Sobre esse serviço em concreto, Hubert Horan, especialista em mobilidade, chama a atenção para a competitividade do sector e para a dificuldade dessas empresas custearem realmente o serviço ao ponto de se tornarem sustentáveis. Já sobre as viagens, Horan alerta que não existe nenhuma previsão que a queda que se sentiu à boleia do coronavírus possa recuperar muito rapidamente.
Perante isto, surge a questão de como continua a Uber a prosperar, a inovar, a dar descontos, se continua consecutivamente a perder dinheiro. A resposta é simples e recorda-nos, por exemplo, os míticos episódios da série Shark Tank. Apesar de a empresa continuar a sua escalada de valorização à medida que se expande por vários mercados, se torna mais conhecida e reconhecida, a verdade é que os seus proveitos não aumentam na mesma ordem, causando um descolamento entre o valor percebido e o valor real – algo que ficou patente no facto de na Oferta Pública de Aquisição ter tido um valor mais baixo daquilo que era esperado pelas contas da empresa, apesar da enorme procura. A empresa esperava entrar em bolsa com uma valorização na ordem dos 120 mil milhões, que lhe tinha sido atribuída por avaliações bancárias, e acabou por ficar pelos 75-80 mil milhões.
Fundamentalmente, o caso da Uber recorda-nos a importância de ter dinheiro não só para gerir como para gastar. Ano após ano a empresa continua a registar perdas mas a somar clientes, serviços e parceiros, o que dentro de alguns anos pode, em tese, significar um retorno do investimento. A importância de queimar o dinheiro relaciona-se directamente com o estádio de complexidade da sociedade e a forma como as empresas nela se comportam.
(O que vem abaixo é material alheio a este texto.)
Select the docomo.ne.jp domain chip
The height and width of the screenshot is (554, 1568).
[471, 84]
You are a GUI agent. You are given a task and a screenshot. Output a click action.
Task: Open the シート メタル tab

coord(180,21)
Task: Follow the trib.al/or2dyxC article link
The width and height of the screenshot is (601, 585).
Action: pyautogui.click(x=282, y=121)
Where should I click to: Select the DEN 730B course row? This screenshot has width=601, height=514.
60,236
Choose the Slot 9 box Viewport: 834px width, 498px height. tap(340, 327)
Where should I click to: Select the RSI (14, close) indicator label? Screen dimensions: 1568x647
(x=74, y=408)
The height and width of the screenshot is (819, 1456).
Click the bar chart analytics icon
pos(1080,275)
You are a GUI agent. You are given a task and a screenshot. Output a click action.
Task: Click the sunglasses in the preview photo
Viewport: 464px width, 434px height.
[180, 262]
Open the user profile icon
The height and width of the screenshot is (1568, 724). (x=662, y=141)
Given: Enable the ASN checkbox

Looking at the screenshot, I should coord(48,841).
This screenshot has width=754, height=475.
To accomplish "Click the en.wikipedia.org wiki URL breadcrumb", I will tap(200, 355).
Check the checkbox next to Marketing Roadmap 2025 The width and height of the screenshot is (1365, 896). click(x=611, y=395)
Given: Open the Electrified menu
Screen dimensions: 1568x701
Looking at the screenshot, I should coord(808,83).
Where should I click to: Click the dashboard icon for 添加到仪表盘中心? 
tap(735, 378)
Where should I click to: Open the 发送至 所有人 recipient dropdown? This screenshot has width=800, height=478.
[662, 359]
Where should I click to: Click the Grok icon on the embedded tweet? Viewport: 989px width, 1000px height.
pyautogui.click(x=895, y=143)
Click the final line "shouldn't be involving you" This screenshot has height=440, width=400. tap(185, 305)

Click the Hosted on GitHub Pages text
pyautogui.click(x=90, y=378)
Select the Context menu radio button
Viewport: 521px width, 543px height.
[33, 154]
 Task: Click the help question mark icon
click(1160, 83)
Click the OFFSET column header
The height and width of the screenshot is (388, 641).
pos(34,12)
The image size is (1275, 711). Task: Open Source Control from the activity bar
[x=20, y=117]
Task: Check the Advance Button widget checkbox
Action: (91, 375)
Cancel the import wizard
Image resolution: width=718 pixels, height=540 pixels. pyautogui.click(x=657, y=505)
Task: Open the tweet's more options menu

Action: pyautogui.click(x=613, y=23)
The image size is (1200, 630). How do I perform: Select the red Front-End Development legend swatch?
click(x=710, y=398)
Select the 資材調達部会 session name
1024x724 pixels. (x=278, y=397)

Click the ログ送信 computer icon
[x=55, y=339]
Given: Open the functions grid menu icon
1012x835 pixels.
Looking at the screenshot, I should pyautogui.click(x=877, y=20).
Na era da pós-verdade em que os gabinetes de marketing e comunicação, os slogans e as imagens de marca ganham um peso maior do que algum dia tiveram, até para, por exemplo, provocar mudanças na lei – recordo o texto que aqui publicámos – a capacidade de investir sem necessidade de retorno é a grande mais valia de uma empresa – seja em que sector for e com que escala for. É essa disponibilidade que distingue o seu ritmo de inovação, a sua margem para estratégias promocionais e os avultados investimentos em campanhas de posicionamento; simultaneamente é também essa disponibilidade que afasta a empresa dos mercados em que actua, aproximando-a cada vez mais daqueles que garantem a sua sobrevivência e prosperidade, os investidores; um processo que explica que a deterioração das normais laborais se dê em algumas das empresas que são vistas como um exemplo para toda a sociedade.